§ Given exercise
Rewrite the data below as a Markdown table with two columns, Row and Line: number each nonblank line in order and put its text beside the number. Leave out blank lines.

## BEGIN Data supplied

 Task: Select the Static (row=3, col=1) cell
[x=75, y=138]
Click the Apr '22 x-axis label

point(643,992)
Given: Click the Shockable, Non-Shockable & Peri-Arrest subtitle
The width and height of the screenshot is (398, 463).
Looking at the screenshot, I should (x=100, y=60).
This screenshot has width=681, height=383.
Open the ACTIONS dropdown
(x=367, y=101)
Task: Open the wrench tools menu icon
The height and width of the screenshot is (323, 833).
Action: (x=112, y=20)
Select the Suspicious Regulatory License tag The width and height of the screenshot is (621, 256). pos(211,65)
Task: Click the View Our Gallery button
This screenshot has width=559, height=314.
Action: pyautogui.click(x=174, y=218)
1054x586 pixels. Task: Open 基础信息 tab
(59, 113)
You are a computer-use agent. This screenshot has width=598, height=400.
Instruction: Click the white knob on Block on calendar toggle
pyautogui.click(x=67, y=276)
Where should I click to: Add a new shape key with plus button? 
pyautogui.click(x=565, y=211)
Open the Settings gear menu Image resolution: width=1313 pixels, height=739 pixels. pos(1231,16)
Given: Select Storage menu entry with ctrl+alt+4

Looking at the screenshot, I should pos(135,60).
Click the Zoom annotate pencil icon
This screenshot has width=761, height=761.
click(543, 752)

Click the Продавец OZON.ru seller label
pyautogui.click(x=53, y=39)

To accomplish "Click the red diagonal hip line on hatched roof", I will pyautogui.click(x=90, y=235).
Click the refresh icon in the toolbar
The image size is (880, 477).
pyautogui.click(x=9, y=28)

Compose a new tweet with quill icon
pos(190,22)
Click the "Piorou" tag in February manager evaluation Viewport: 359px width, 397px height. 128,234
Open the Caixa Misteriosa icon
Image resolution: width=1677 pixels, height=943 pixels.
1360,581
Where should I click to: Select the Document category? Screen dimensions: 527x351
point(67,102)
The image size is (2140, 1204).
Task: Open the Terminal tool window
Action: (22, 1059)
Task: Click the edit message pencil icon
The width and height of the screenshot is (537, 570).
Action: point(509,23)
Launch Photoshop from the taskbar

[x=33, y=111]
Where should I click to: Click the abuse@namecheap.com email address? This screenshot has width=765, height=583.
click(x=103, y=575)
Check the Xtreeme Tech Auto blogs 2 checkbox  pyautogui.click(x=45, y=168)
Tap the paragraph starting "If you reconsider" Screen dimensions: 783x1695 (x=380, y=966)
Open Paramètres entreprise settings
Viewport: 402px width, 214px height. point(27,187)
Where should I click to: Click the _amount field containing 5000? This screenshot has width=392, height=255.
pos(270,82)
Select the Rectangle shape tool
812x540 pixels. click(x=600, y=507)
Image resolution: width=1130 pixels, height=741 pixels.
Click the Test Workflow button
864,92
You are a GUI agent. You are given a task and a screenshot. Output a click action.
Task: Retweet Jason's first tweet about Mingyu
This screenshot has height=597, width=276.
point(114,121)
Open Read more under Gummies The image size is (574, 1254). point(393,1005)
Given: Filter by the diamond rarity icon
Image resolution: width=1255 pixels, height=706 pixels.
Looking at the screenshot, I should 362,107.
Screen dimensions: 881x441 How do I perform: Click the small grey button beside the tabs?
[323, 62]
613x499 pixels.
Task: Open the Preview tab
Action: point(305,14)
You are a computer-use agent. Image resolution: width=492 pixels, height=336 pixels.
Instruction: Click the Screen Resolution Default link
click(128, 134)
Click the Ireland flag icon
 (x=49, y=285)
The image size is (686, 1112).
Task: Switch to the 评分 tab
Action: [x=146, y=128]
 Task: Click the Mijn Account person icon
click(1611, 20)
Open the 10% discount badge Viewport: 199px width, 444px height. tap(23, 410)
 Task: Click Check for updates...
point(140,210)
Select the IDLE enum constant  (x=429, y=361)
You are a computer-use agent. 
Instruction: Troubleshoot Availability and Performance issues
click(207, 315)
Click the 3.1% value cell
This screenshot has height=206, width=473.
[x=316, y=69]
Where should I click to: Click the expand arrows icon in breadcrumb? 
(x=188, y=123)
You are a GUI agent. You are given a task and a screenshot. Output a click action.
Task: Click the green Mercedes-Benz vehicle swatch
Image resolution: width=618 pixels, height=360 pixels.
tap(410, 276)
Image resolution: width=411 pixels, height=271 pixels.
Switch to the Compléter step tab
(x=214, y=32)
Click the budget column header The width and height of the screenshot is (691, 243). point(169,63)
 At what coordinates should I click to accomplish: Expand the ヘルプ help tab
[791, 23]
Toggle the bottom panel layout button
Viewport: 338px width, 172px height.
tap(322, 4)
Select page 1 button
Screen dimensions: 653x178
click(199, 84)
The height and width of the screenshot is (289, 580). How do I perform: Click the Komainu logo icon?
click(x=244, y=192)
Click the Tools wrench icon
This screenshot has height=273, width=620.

## END Data supplied

§ Output
| Row | Line |
|---|---|
| 1 |  Task: Select the Static (row=3, col=1) cell |
| 2 | [x=75, y=138] |
| 3 | Click the Apr '22 x-axis label |
| 4 | point(643,992) |
| 5 | Given: Click the Shockable, Non-Shockable & Peri-Arrest subtitle |
| 6 | The width and height of the screenshot is (398, 463). |
| 7 | Looking at the screenshot, I should (x=100, y=60). |
| 8 | This screenshot has width=681, height=383. |
| 9 | Open the ACTIONS dropdown |
| 10 | (x=367, y=101) |
| 11 | Task: Open the wrench tools menu icon |
| 12 | The height and width of the screenshot is (323, 833). |
| 13 | Action: (x=112, y=20) |
| 14 | Select the Suspicious Regulatory License tag The width and height of the screenshot is (621, 256). pos(211,65) |
| 15 | Task: Click the View Our Gallery button |
| 16 | This screenshot has width=559, height=314. |
| 17 | Action: pyautogui.click(x=174, y=218) |
| 18 | 1054x586 pixels. Task: Open 基础信息 tab |
| 19 | (59, 113) |
| 20 | You are a computer-use agent. This screenshot has width=598, height=400. |
| 21 | Instruction: Click the white knob on Block on calendar toggle |
| 22 | pyautogui.click(x=67, y=276) |
| 23 | Where should I click to: Add a new shape key with plus button?  |
| 24 | pyautogui.click(x=565, y=211) |
| 25 | Open the Settings gear menu Image resolution: width=1313 pixels, height=739 pixels. pos(1231,16) |
| 26 | Given: Select Storage menu entry with ctrl+alt+4 |
| 27 | Looking at the screenshot, I should pos(135,60). |
| 28 | Click the Zoom annotate pencil icon |
| 29 | This screenshot has width=761, height=761. |
| 30 | click(543, 752) |
| 31 | Click the Продавец OZON.ru seller label |
| 32 | pyautogui.click(x=53, y=39) |
| 33 | To accomplish "Click the red diagonal hip line on hatched roof", I will pyautogui.click(x=90, y=235). |
| 34 | Click the refresh icon in the toolbar |
| 35 | The image size is (880, 477). |
| 36 | pyautogui.click(x=9, y=28) |
| 37 | Compose a new tweet with quill icon |
| 38 | pos(190,22) |
| 39 | Click the "Piorou" tag in February manager evaluation Viewport: 359px width, 397px height. 128,234 |
| 40 | Open the Caixa Misteriosa icon |
| 41 | Image resolution: width=1677 pixels, height=943 pixels. |
| 42 | 1360,581 |
| 43 | Where should I click to: Select the Document category? Screen dimensions: 527x351 |
| 44 | point(67,102) |
| 45 | The image size is (2140, 1204). |
| 46 | Task: Open the Terminal tool window |
| 47 | Action: (22, 1059) |
| 48 | Task: Click the edit message pencil icon |
| 49 | The width and height of the screenshot is (537, 570). |
| 50 | Action: point(509,23) |
| 51 | Launch Photoshop from the taskbar |
| 52 | [x=33, y=111] |
| 53 | Where should I click to: Click the abuse@namecheap.com email address? This screenshot has width=765, height=583. |
| 54 | click(x=103, y=575) |
| 55 | Check the Xtreeme Tech Auto blogs 2 checkbox  pyautogui.click(x=45, y=168) |
| 56 | Tap the paragraph starting "If you reconsider" Screen dimensions: 783x1695 (x=380, y=966) |
| 57 | Open Paramètres entreprise settings |
| 58 | Viewport: 402px width, 214px height. point(27,187) |
| 59 | Where should I click to: Click the _amount field containing 5000? This screenshot has width=392, height=255. |
| 60 | pos(270,82) |
| 61 | Select the Rectangle shape tool |
| 62 | 812x540 pixels. click(x=600, y=507) |
| 63 | Image resolution: width=1130 pixels, height=741 pixels. |
| 64 | Click the Test Workflow button |
| 65 | 864,92 |
| 66 | You are a GUI agent. You are given a task and a screenshot. Output a click action. |
| 67 | Task: Retweet Jason's first tweet about Mingyu |
| 68 | This screenshot has height=597, width=276. |
| 69 | point(114,121) |
| 70 | Open Read more under Gummies The image size is (574, 1254). point(393,1005) |
| 71 | Given: Filter by the diamond rarity icon |
| 72 | Image resolution: width=1255 pixels, height=706 pixels. |
| 73 | Looking at the screenshot, I should 362,107. |
| 74 | Screen dimensions: 881x441 How do I perform: Click the small grey button beside the tabs? |
| 75 | [323, 62] |
| 76 | 613x499 pixels. |
| 77 | Task: Open the Preview tab |
| 78 | Action: point(305,14) |
| 79 | You are a computer-use agent. Image resolution: width=492 pixels, height=336 pixels. |
| 80 | Instruction: Click the Screen Resolution Default link |
| 81 | click(128, 134) |
| 82 | Click the Ireland flag icon |
| 83 |  (x=49, y=285) |
| 84 | The image size is (686, 1112). |
| 85 | Task: Switch to the 评分 tab |
| 86 | Action: [x=146, y=128] |
| 87 |  Task: Click the Mijn Account person icon |
| 88 | click(1611, 20) |
| 89 | Open the 10% discount badge Viewport: 199px width, 444px height. tap(23, 410) |
| 90 |  Task: Click Check for updates... |
| 91 | point(140,210) |
| 92 | Select the IDLE enum constant  (x=429, y=361) |
| 93 | You are a computer-use agent.  |
| 94 | Instruction: Troubleshoot Availability and Performance issues |
| 95 | click(207, 315) |
| 96 | Click the 3.1% value cell |
| 97 | This screenshot has height=206, width=473. |
| 98 | [x=316, y=69] |
| 99 | Where should I click to: Click the expand arrows icon in breadcrumb?  |
| 100 | (x=188, y=123) |
| 101 | You are a GUI agent. You are given a task and a screenshot. Output a click action. |
| 102 | Task: Click the green Mercedes-Benz vehicle swatch |
| 103 | Image resolution: width=618 pixels, height=360 pixels. |
| 104 | tap(410, 276) |
| 105 | Image resolution: width=411 pixels, height=271 pixels. |
| 106 | Switch to the Compléter step tab |
| 107 | (x=214, y=32) |
| 108 | Click the budget column header The width and height of the screenshot is (691, 243). point(169,63) |
| 109 |  At what coordinates should I click to accomplish: Expand the ヘルプ help tab |
| 110 | [791, 23] |
| 111 | Toggle the bottom panel layout button |
| 112 | Viewport: 338px width, 172px height. |
| 113 | tap(322, 4) |
| 114 | Select page 1 button |
| 115 | Screen dimensions: 653x178 |
| 116 | click(199, 84) |
| 117 | The height and width of the screenshot is (289, 580). How do I perform: Click the Komainu logo icon? |
| 118 | click(x=244, y=192) |
| 119 | Click the Tools wrench icon |
| 120 | This screenshot has height=273, width=620. |